[TRY IT]
The string "computer" may appear in lines of the data; report how many lines contain it, with no other output.
### PROVIDED RECORDS
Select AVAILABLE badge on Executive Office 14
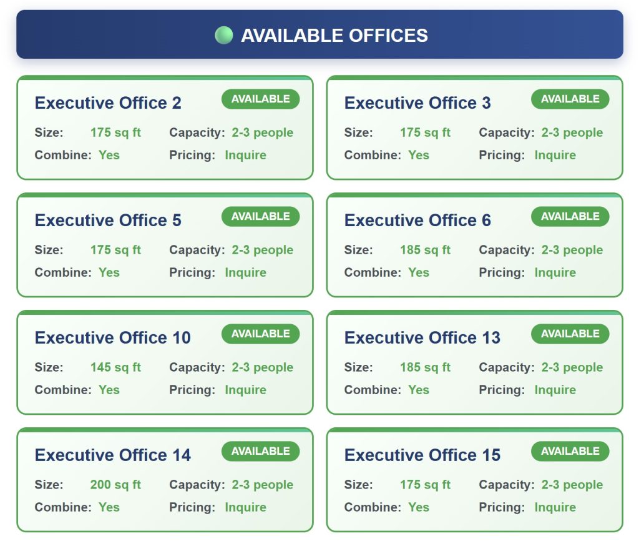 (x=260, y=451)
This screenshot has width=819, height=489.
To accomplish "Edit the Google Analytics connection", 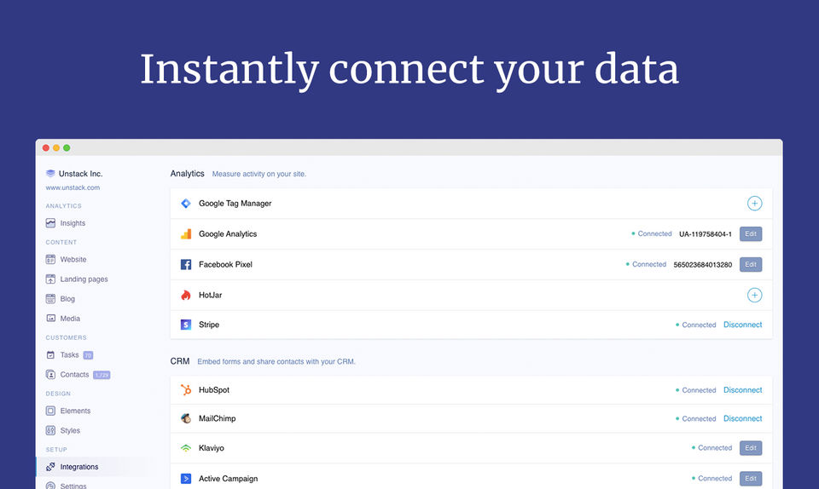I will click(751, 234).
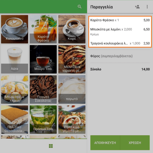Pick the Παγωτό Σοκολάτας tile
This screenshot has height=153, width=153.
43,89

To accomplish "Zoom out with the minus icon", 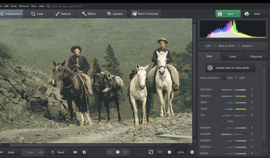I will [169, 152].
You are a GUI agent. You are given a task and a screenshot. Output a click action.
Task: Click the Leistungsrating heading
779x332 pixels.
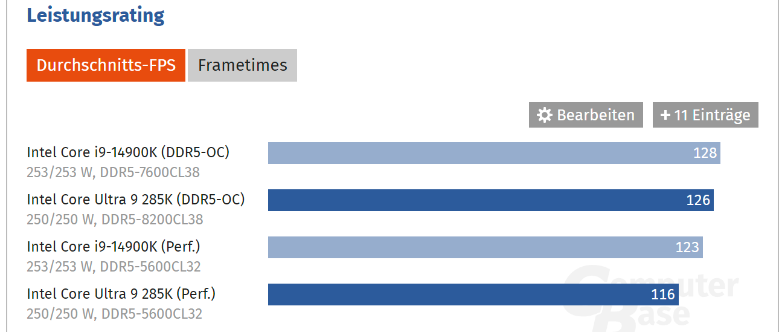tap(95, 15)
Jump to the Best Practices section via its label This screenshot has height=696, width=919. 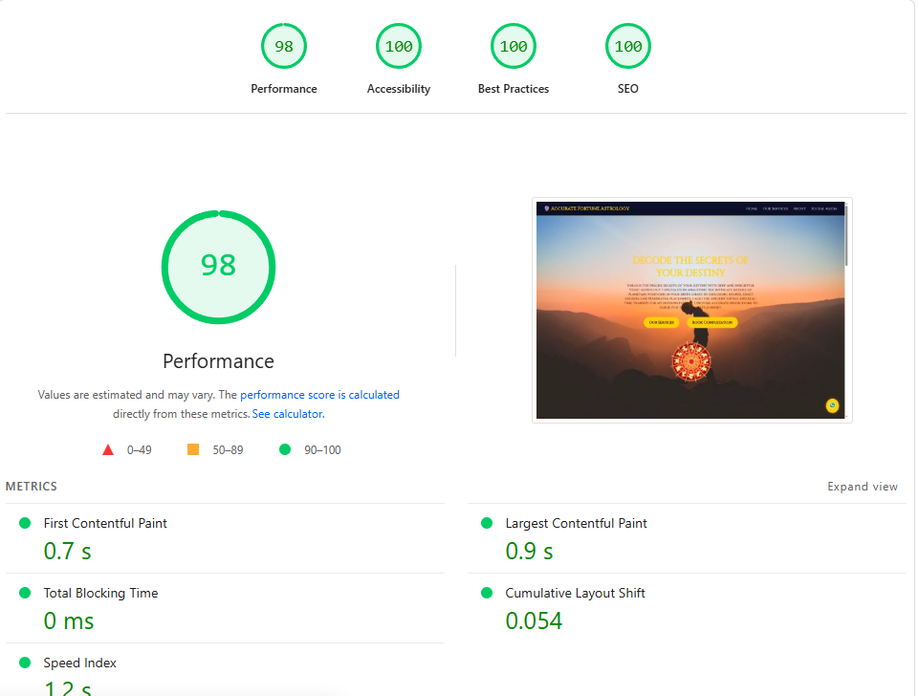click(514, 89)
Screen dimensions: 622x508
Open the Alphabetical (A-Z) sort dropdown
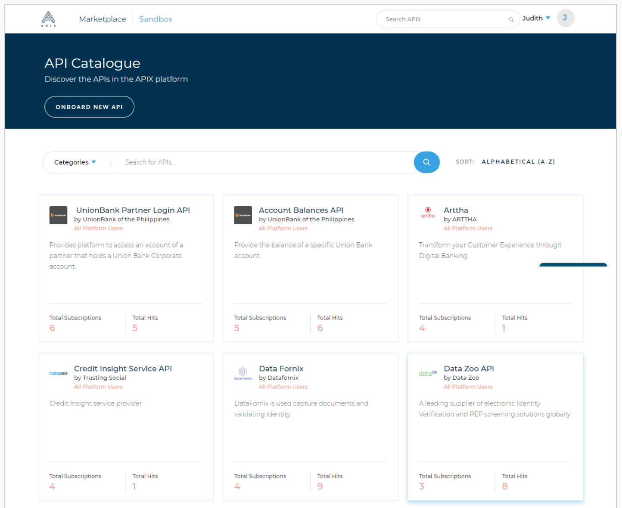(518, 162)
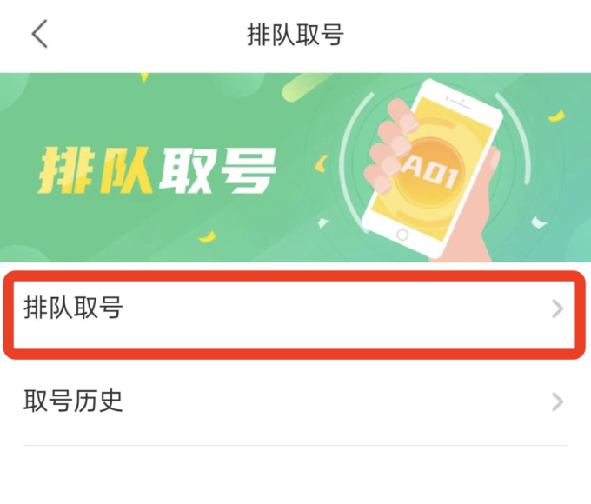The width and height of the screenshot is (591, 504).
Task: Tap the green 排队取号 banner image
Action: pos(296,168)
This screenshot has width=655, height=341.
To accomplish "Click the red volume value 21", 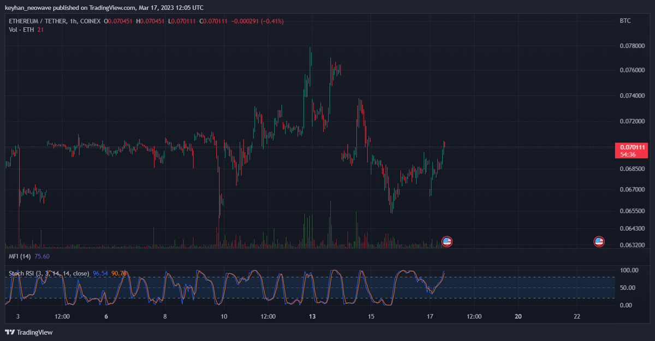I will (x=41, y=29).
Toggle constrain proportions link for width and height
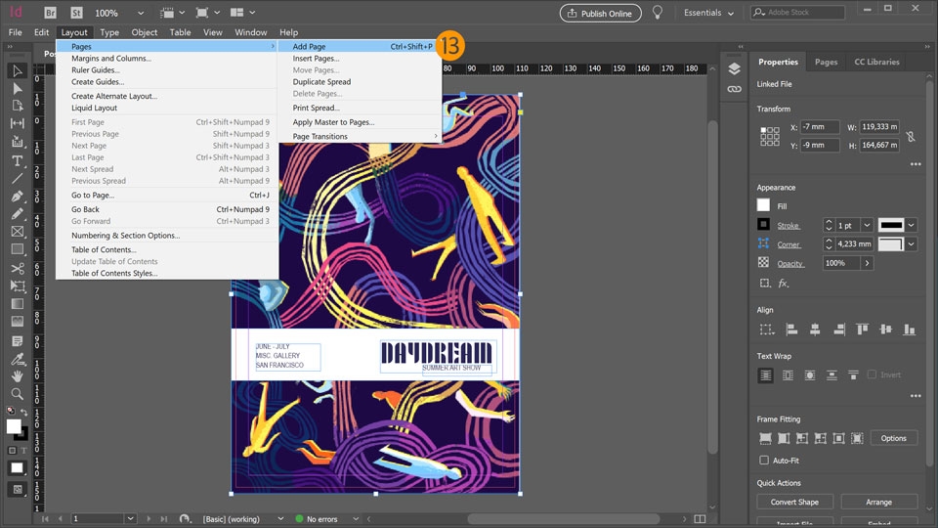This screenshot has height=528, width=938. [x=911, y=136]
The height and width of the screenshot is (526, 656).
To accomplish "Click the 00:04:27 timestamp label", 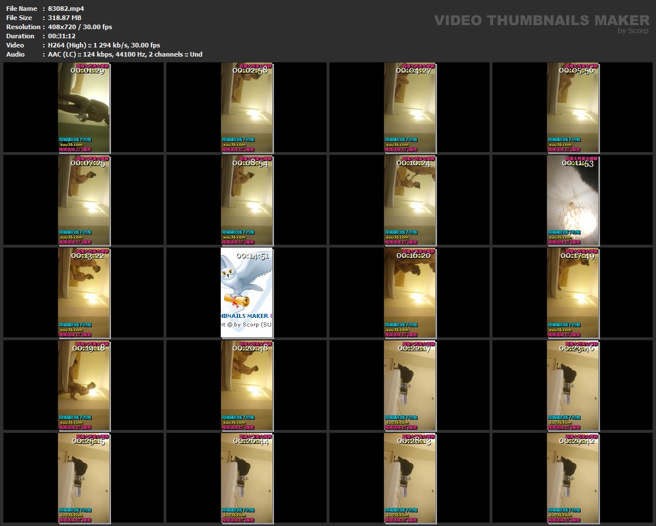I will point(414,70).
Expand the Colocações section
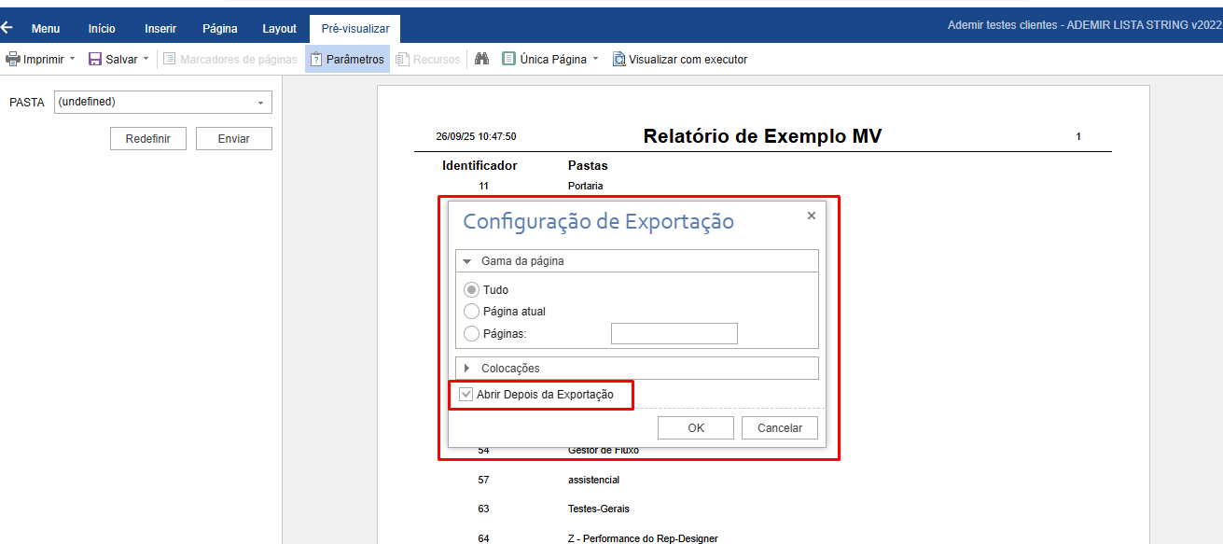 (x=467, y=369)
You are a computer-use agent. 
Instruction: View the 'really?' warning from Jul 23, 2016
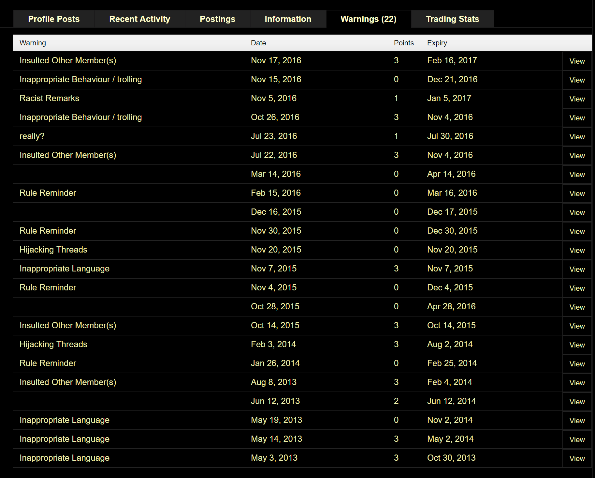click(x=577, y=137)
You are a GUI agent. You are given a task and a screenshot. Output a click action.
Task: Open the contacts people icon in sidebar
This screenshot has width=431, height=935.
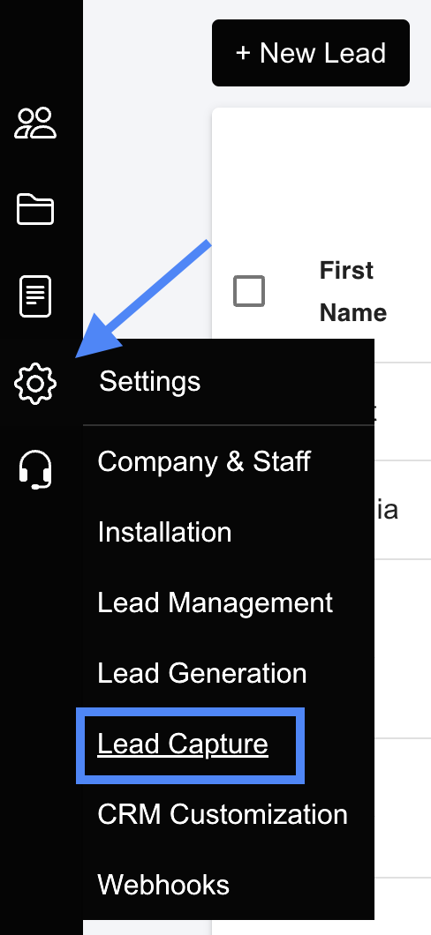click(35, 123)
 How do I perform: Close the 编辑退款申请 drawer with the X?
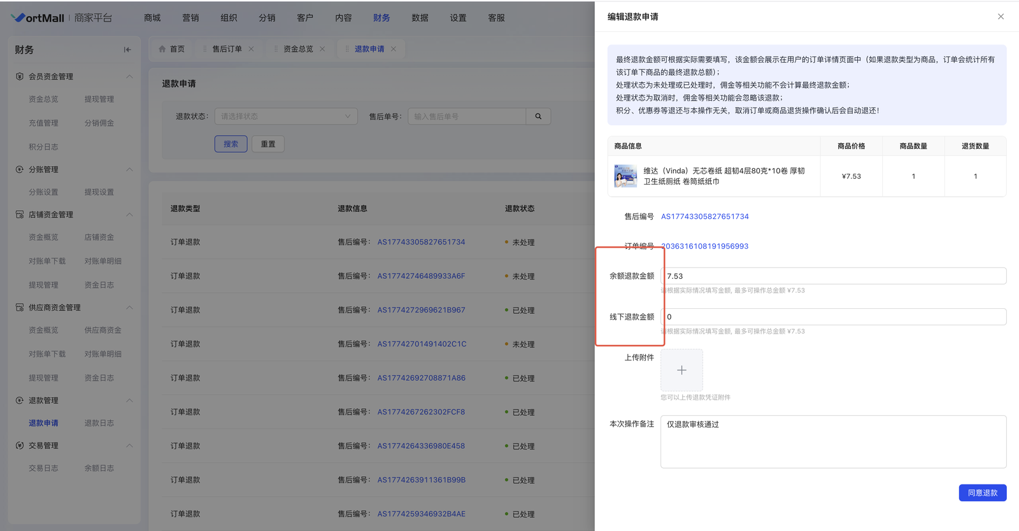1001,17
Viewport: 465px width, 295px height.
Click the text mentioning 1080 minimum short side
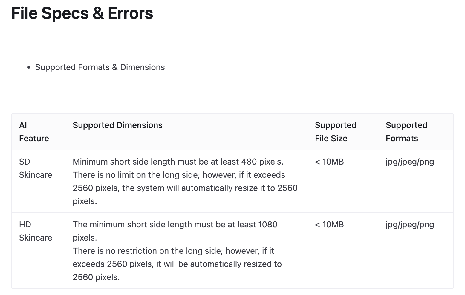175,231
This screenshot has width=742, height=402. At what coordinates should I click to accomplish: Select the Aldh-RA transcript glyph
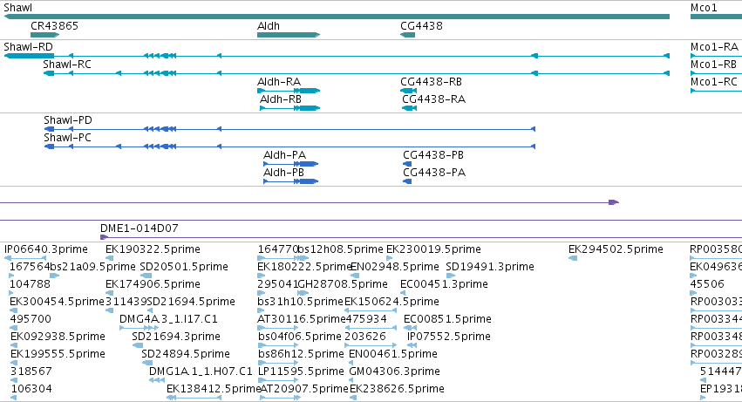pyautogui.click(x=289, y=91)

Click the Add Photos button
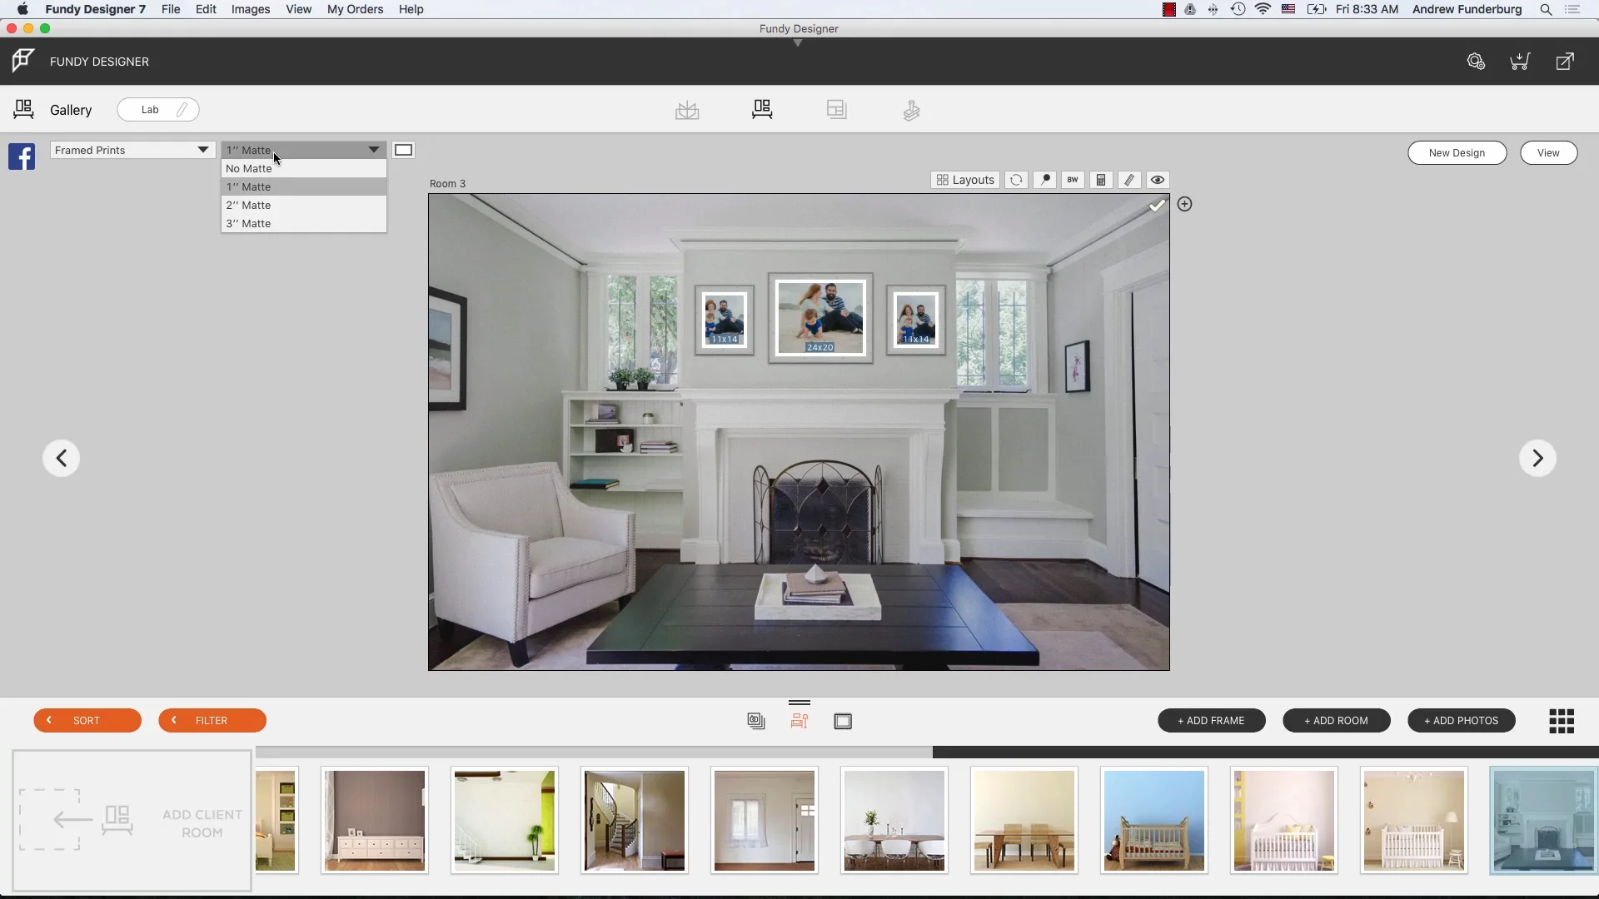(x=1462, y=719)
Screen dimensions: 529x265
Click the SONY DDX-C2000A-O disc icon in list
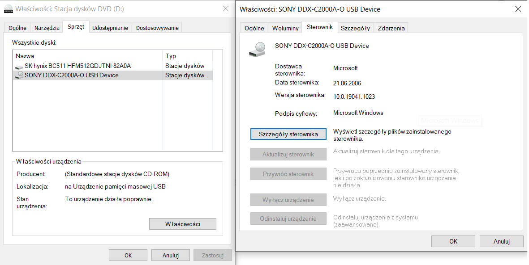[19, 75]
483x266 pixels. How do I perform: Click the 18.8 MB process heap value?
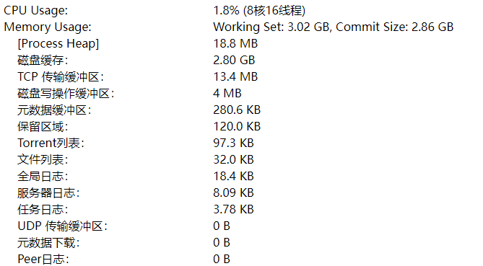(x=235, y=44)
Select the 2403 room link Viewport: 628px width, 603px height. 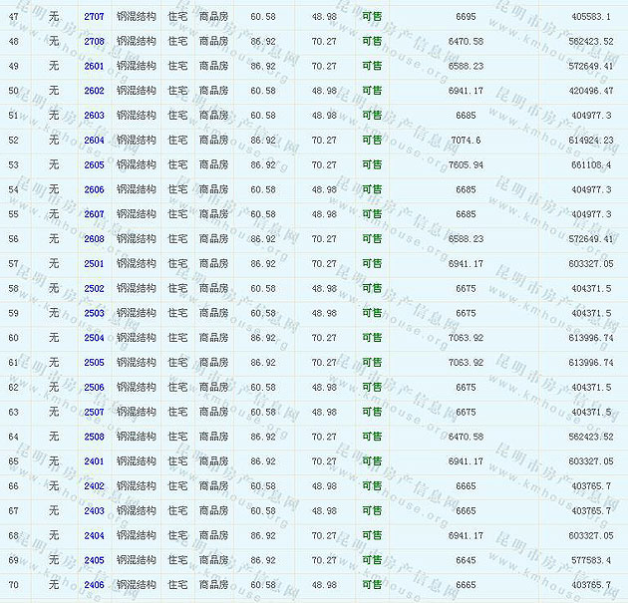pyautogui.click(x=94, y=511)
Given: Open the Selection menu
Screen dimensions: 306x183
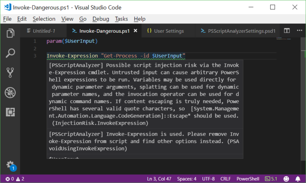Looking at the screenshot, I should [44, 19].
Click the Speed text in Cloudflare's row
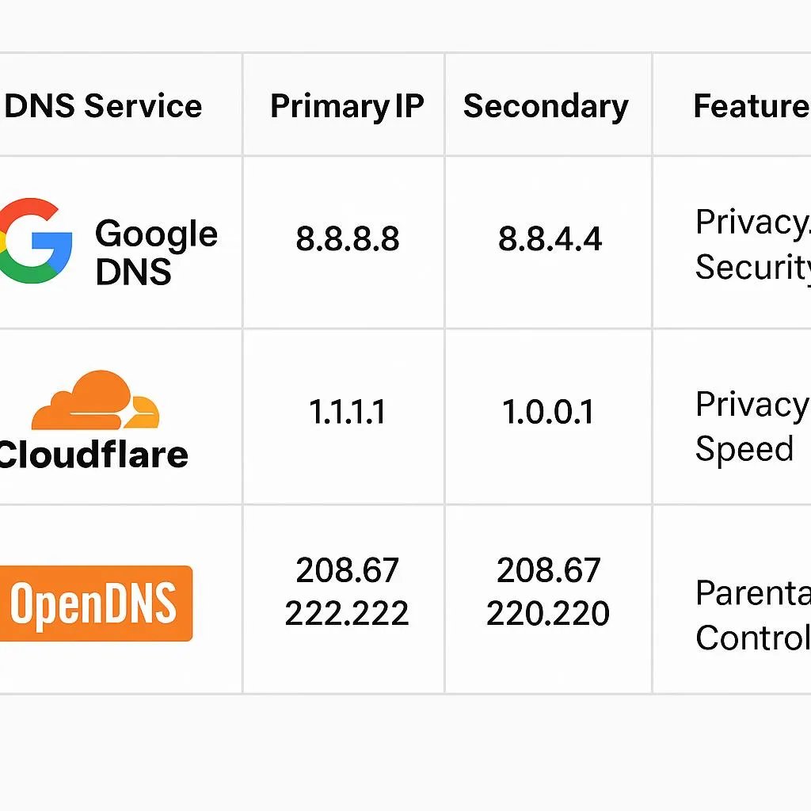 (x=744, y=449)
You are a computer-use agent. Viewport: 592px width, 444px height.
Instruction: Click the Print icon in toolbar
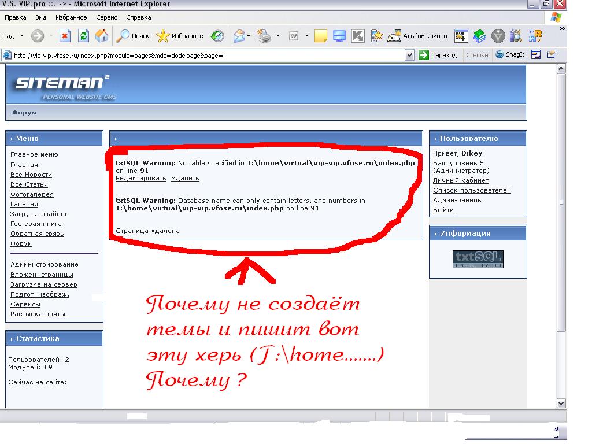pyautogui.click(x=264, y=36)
######
[SOLUTION]
2